→ **DOCUMENT TEXT**:

Over the weekend, I bashed on with module and degree scheme admin, attended the Private View of our current Postgraduate Exhibition, and finalised arrangements for the ‘I. Nothing. Lack.’ sound presentation. This will take place at Bethel Welsh Baptist Church (where MacMillan had delivered the sermons on Psalm 23), Aberystwyth, on November 24. The event is supported by the Royal Commission on the Ancient and Historical Monuments of Wales and CADW. Previously, I’d made two high-relief paintings in wood of the Bethel’s interior. These were transitional works that straddled my previous interests in landscape and The Pictorial Bible series, which began in 1999:


Bethel I
(1995) acrylic and wood stain on plyboard, 44 × 48.5 × 12 cm

The works were the most austere and abstract that I’d made up until that point. Moriah is the name of a chapel in Blaina, Monmouthsire, Wales, where my parents were married:


Moriah
(1995) wood stain on pine, 71 × 101.5 × 7.5 cm

Saturday evening was spent at dinner in the company of some old friends (and their old friends), who’d now begun a new life in South Wales. On Sunday, we welcomed our new Vicar, the Rev. Mark Ansell, to Holy Trinity Church.

Sunday evening, I listened to part of Keith Jarrett’s Vienna Concert (1991). He includes the following reflection on the CD insert: ‘Evocation of emotion determined by a resistance of emotion. As Bach, at the organ, explained to an admiring pupil: ‘It’s a matter of striking the notes at exactly the right moment’.

The quote by Bach sounds like something Miles Davis would have said. What caught my attention is Jarrett’s counterpoint between ‘evocation’ and ‘resistance’. His thesis implies that expression is (paradoxically) dependent upon suppression. Or put another way, emotional expression is achieved through the denial rather than the exercise of feeling.  Instead, feeling is conveyed, very deliberately, by the exercise of a cultivated discipline, a command over one’s means, and a wisdom and discernment that are at the root of artistry. (This is what lay behind Bach’s explanation, I believe.) This truth is no less applicable to visual art practice.


Johann Sebastian Bach’s grave, St Thomas Church, Leipzig

Today. While teetering towards fractured sleep in the early hours of the morning, I experienced a waking dream. To whom it may concern: ‘I said to them, “Be hopeful!”. They responded, “Of what?”. I replied, “All possibilities”‘. 7.45 am: I failed to get get up at 6.45 am, having only dropped off to sleep properly at 4.00 am. 8.20 am: a express-communion followed by an overview of today’s agenda, along with email responses to replies responding, in turn, to my weekend’s missives. Between 10.00 and 11.00 am,  several opportunities related to the development of the ‘I. Nothing. Lack.’ and ‘The Talking Bible’ projects (the former is now a subset of the latter) had opened up. It was very encouraging.

→ **SOURCE MATERIAL**:
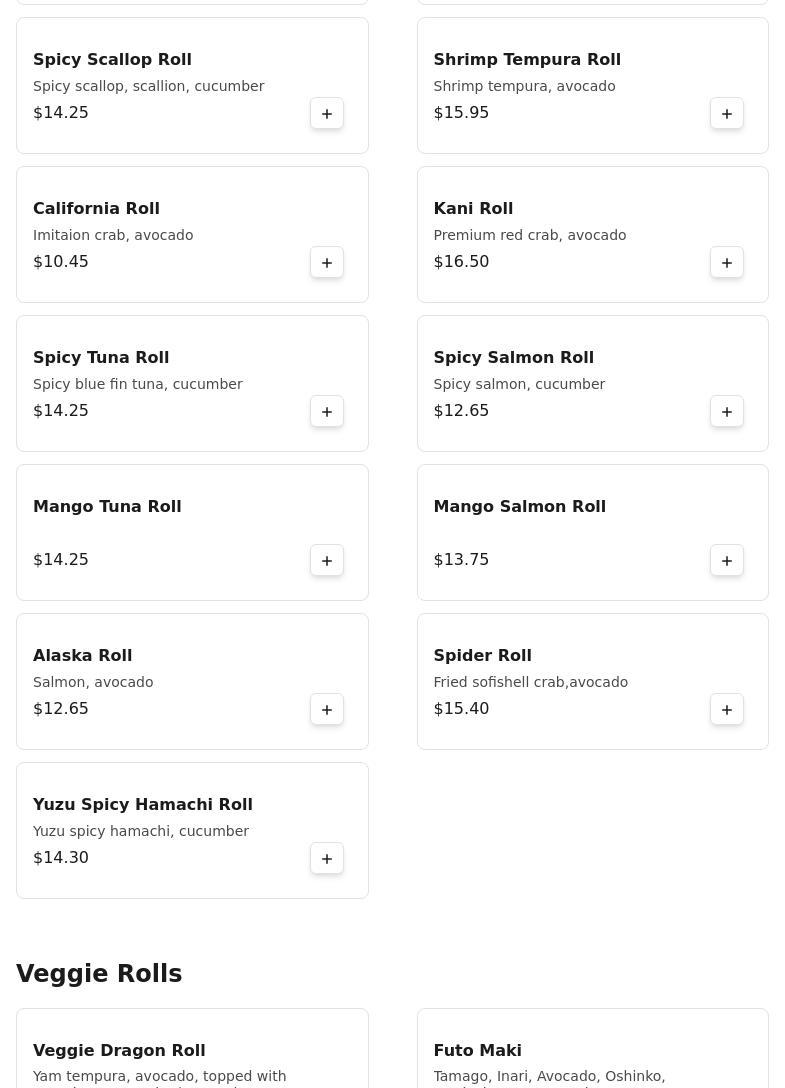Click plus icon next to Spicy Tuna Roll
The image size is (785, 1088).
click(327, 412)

→ **EXERCISES**:
1: According to the diary entry, in which building and town will the ‘I. Nothing. Lack.’ sound presentation take place?
2: Write out everything in the diary entry from "Sunday evening, I" down to "the right moment’.".

→ **ANSWERS TO EACH TASK**:
1: Bethel Welsh Baptist Church in Aberystwyth.

2:
Sunday evening, I listened to part of Keith Jarrett’s Vienna Concert (1991). He includes the following reflection on the CD insert: ‘Evocation of emotion determined by a resistance of emotion. As Bach, at the organ, explained to an admiring pupil: ‘It’s a matter of striking the notes at exactly the right moment’.